The main technical contribution concerns the asymmetric tour version. While the basic LP relaxation has an integrality gap of at least 2 (Charikar, Goemans, Karloff), the authors prove that after a single round of LS (equivalently one round of SA) the gap remains at least 3/2, provided one works with the weaker formulation of the standard relaxation (the version that drops one of the two degree‑balance constraints). To achieve this, they introduce a novel “frame” structure in directed graphs and use it to construct protection matrices required by the LS operator. These frames consist of carefully chosen collections of directed paths that satisfy the cone constraints of the lifted space while preserving the necessary symmetry and diagonal conditions. The resulting protection matrix forces any feasible solution of the lifted polytope to retain a value that is at least 3/2 times the optimal integer tour length.

The paper also discusses why the stronger version of the relaxation (with both degree constraints) appears to become weaker after lifting, and therefore the lower bound cannot be proved for that formulation with the current techniques.

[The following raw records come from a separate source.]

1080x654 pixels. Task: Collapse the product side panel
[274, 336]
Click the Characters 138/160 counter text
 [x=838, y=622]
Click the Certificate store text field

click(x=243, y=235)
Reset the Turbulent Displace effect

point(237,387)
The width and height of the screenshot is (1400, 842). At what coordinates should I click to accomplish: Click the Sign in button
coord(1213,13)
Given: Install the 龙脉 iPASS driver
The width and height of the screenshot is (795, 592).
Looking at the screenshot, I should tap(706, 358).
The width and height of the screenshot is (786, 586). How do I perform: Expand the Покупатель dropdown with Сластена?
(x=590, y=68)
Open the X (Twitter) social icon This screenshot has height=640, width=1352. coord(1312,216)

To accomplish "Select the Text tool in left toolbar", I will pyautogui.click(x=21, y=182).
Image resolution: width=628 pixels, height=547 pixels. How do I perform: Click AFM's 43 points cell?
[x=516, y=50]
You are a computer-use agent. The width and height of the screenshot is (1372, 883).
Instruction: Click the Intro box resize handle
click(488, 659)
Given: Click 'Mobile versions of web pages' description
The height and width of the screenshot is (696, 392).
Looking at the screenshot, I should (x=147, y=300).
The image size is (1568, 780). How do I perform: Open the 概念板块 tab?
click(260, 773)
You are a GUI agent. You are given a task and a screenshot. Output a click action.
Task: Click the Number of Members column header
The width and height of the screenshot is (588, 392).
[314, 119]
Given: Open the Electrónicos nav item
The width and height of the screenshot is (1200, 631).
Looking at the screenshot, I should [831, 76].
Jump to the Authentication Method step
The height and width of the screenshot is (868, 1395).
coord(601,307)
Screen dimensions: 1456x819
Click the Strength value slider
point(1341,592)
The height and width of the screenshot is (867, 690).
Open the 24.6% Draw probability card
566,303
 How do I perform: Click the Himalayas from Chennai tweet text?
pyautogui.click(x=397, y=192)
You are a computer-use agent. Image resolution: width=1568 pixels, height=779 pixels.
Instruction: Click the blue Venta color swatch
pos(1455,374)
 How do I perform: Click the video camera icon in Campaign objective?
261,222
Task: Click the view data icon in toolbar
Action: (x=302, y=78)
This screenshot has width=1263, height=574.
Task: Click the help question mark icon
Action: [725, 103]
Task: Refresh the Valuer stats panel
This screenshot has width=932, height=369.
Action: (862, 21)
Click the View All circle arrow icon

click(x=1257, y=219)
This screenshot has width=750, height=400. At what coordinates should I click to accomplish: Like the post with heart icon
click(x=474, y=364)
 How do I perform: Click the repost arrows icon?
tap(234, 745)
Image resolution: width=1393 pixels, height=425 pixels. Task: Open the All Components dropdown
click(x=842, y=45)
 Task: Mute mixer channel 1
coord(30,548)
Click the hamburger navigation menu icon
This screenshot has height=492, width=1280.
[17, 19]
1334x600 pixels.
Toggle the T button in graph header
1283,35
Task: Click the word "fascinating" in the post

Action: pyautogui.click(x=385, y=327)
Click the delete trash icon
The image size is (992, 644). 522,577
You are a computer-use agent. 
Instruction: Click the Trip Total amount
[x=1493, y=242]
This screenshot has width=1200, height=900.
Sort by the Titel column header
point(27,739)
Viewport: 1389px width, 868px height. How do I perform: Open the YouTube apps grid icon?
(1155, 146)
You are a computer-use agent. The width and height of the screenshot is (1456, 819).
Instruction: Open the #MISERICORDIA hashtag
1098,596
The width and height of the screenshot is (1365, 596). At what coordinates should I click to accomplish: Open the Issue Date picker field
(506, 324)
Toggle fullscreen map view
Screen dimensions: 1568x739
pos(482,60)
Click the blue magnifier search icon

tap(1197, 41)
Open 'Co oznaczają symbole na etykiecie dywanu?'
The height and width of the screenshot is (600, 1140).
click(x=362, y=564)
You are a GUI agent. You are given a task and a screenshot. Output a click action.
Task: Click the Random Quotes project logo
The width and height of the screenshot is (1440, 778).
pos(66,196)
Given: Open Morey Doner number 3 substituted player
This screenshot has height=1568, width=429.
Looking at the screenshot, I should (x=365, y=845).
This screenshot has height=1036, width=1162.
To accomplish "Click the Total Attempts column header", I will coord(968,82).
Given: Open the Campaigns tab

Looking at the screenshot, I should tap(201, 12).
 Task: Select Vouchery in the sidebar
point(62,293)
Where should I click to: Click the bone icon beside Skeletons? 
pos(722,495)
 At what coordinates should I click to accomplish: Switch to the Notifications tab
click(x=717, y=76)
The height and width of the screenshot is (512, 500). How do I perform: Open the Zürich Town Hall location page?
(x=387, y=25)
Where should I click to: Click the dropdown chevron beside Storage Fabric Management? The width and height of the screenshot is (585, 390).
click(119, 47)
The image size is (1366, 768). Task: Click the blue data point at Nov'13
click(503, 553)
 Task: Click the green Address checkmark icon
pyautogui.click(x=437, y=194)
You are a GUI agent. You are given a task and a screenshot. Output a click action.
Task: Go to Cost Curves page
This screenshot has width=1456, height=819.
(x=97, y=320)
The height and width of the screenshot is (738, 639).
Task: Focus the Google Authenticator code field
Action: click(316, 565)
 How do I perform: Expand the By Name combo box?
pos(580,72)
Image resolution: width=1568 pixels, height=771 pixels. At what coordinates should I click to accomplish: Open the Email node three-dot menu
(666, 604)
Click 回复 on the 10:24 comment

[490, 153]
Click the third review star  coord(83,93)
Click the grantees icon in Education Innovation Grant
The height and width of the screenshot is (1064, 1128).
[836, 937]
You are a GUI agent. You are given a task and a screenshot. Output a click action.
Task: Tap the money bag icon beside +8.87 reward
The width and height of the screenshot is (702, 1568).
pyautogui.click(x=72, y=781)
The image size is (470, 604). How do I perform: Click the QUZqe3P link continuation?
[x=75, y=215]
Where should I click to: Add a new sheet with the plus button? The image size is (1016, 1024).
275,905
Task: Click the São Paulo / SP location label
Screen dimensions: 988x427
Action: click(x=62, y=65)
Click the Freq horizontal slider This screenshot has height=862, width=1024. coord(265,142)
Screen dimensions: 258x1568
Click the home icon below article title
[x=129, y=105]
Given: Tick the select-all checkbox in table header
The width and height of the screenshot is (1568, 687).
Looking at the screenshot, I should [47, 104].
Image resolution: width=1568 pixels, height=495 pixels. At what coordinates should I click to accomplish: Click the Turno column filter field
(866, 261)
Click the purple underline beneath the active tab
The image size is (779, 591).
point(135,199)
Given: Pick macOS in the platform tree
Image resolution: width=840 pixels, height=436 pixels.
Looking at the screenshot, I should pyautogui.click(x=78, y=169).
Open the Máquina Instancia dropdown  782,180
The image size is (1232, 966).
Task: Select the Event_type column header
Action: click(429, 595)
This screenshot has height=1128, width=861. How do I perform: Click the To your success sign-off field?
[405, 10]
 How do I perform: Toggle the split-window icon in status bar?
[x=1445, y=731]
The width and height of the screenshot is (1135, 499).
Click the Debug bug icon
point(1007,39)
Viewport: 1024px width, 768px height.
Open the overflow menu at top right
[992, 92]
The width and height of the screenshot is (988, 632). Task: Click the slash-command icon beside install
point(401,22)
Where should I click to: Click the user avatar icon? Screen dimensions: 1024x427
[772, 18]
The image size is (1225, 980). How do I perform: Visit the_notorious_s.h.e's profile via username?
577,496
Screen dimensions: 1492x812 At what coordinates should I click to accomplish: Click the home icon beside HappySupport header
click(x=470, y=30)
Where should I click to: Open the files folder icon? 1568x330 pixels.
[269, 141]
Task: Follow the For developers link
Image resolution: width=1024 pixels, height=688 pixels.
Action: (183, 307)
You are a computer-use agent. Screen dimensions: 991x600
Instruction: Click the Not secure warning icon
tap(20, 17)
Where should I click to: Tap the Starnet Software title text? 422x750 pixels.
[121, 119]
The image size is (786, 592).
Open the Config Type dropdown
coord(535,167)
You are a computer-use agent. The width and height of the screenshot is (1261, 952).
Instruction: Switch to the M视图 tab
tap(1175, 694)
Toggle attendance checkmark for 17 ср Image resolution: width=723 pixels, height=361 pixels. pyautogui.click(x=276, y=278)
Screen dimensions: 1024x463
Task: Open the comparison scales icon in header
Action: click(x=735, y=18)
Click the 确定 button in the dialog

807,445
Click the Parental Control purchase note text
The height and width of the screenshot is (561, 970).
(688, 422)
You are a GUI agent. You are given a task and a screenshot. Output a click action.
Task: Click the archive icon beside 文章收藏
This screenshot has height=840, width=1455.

Overall, the work demonstrates that even a single round of lift‑and‑project does not substantially improve the LP relaxation for asymmetric TSP, and that for symmetric variants the gap remains stubbornly large after many rounds. The frame‑based construction enriches the toolbox for designing protection matrices and may find applications in other combinatorial problems where directionality poses challenges. The results provide unconditional evidence that LP‑based rounding algorithms cannot break the 3/2 (symmetric path) or 3/2 (asymmetric tour) barriers without fundamentally new ideas.